Attack Configuration isn't an executor — it's the cross-cutting inputs every attack accepts (objective vs. adversarial target, prepended conversations, multimodal seeds, next-turn messages, memory labels). It has its own page.

The shape of an attack

Attacks — the most common executors — share a 4-component shape:

flowchart LR
    A(["Attack Strategy"])
    A --consumes--> B(["Attack Context <br>(objective, labels, prepended conversation)"])
    A --configured by--> D(["Attack Configurations <br>(Adversarial, Scoring, Converter)"])
    A --produces--> C(["Attack Result"])

To run one:

  1. Initialize a strategy with optional configurations (converters, scorers, adversarial target).
  2. Call execute_async(...) with an objective (and optional prepended conversation / next message).
  3. Receive an AttackResult describing what happened and whether the objective was met.

The context is created for you from the execute_async arguments — you rarely build one by hand. See Attack Configuration for what you can put in the context and configs (prepended conversations, multimodal seeds, next-turn messages, memory labels).

The category pages above each walk through their executors with short runnable examples.

When do you actually need a new executor class?

Most of an executor's behavior comes from its configuration and data, not from new code. So before writing a new executor class, ask whether the algorithm is genuinely new — or whether an existing executor with different primitives would do.

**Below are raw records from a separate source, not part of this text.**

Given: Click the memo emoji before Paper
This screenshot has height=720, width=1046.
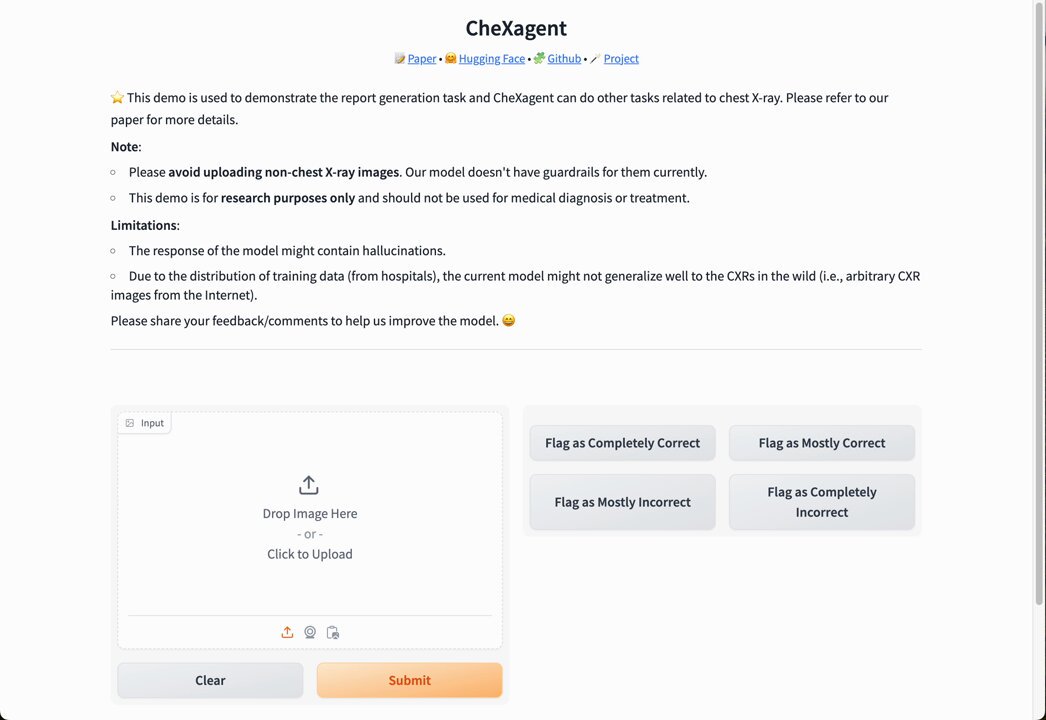Looking at the screenshot, I should coord(400,58).
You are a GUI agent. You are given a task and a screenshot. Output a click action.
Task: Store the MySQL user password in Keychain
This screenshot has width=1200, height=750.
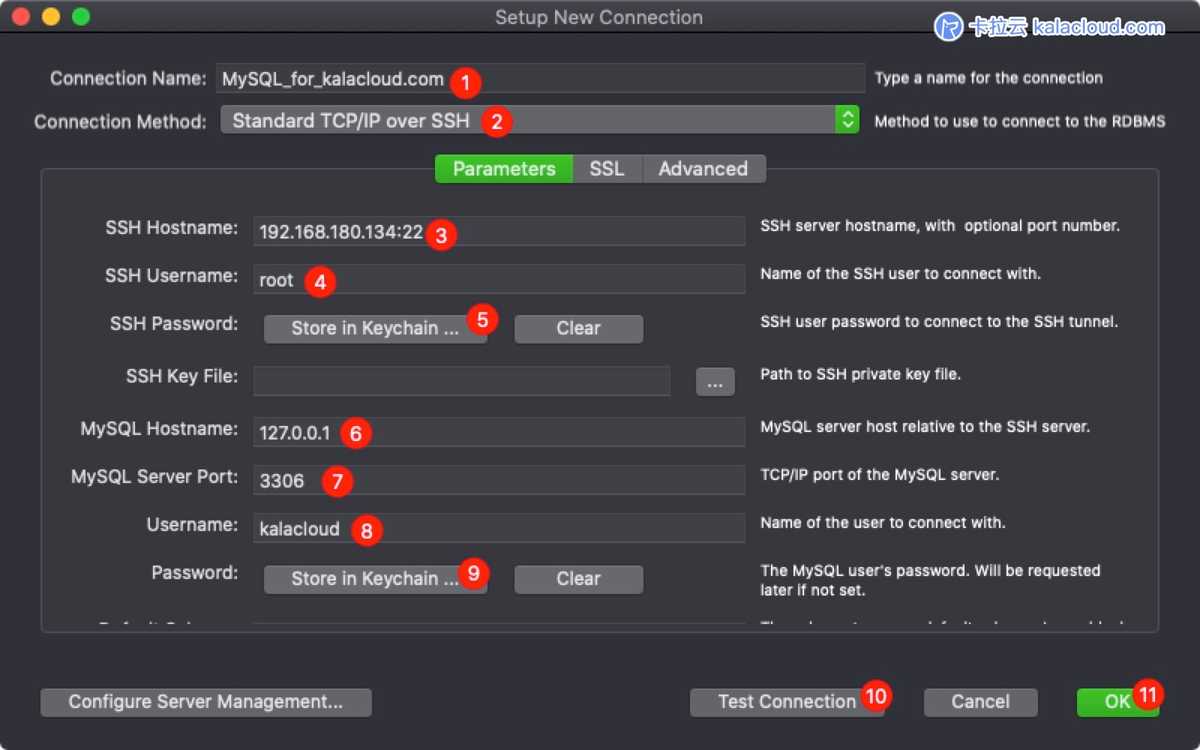click(x=370, y=578)
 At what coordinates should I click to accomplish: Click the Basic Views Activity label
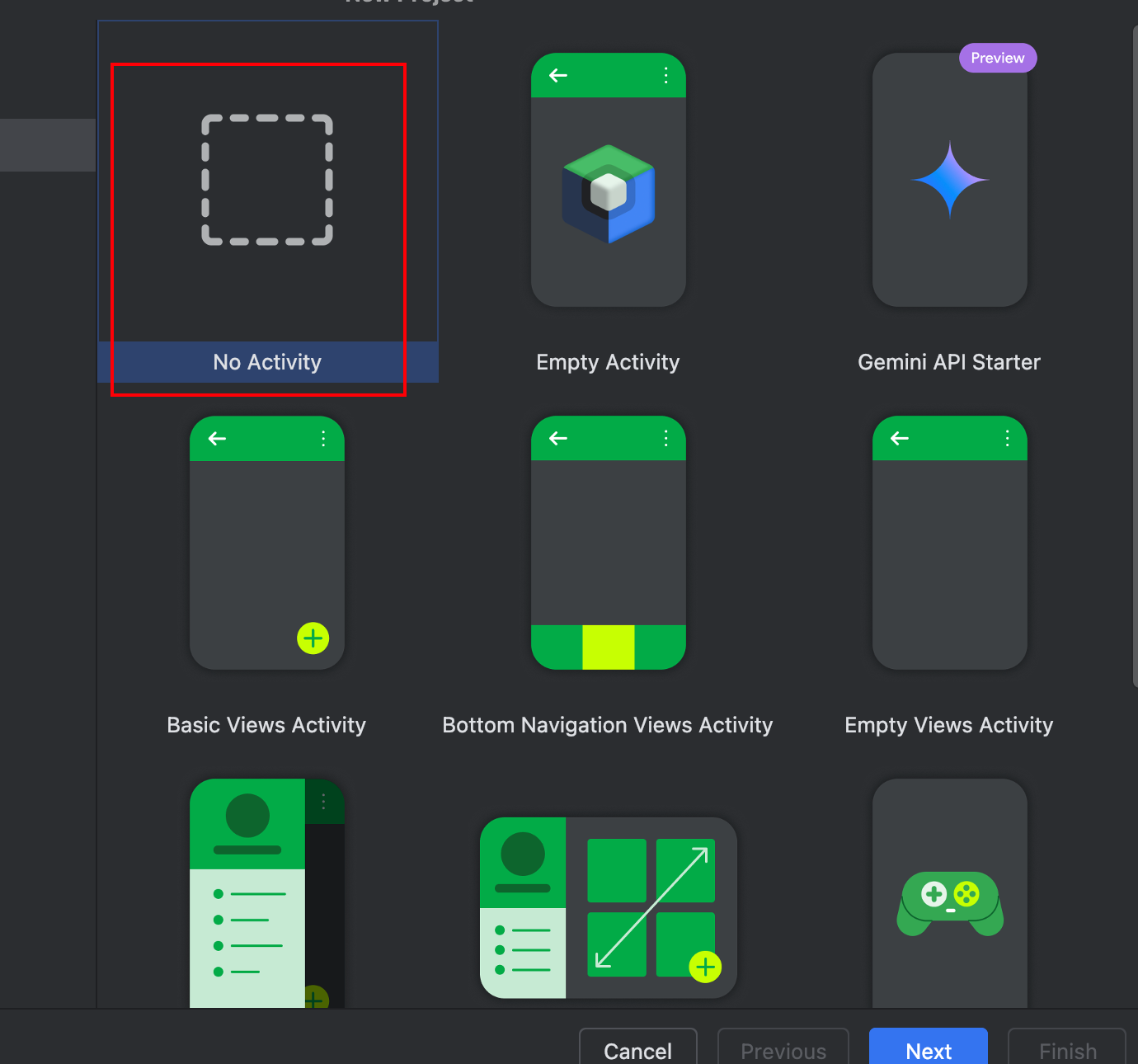coord(266,725)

For attacks specifically, the durable value of a new class is adaptive decision-making: branching and backtracking based on the objective target's feedback, like searching a graph for a path that works. Crescendo and TAP are the clearest examples — and you can reshape them substantially just by swapping their primitives (system prompt, converters, scorers, prepended/simulated conversations) rather than writing a new class.

A lot of what looks like a distinct executor isn't a new algorithm at all:

  • Pure prompt transformations — obfuscating, or deconstructing-and-reconstructing a prompt — are better expressed as converters than as attack classes.
  • Fixed framings — a role-play wrapper, a primed Q&A history — are really a prepended conversation plus seeds, i.e. an attack technique over an existing attack like PromptSendingAttack.
  • New datasets or criteria — a different benchmark question set or a different scorer is data and configuration for an existing executor, not a new class.

Several of the single-turn attacks in this section predate this guidance and remain as classes for compatibility. When you are building something new, prefer configuration, a converter, or a technique — reach for a new executor class only when you genuinely need a new algorithm (most often a feedback-driven loop).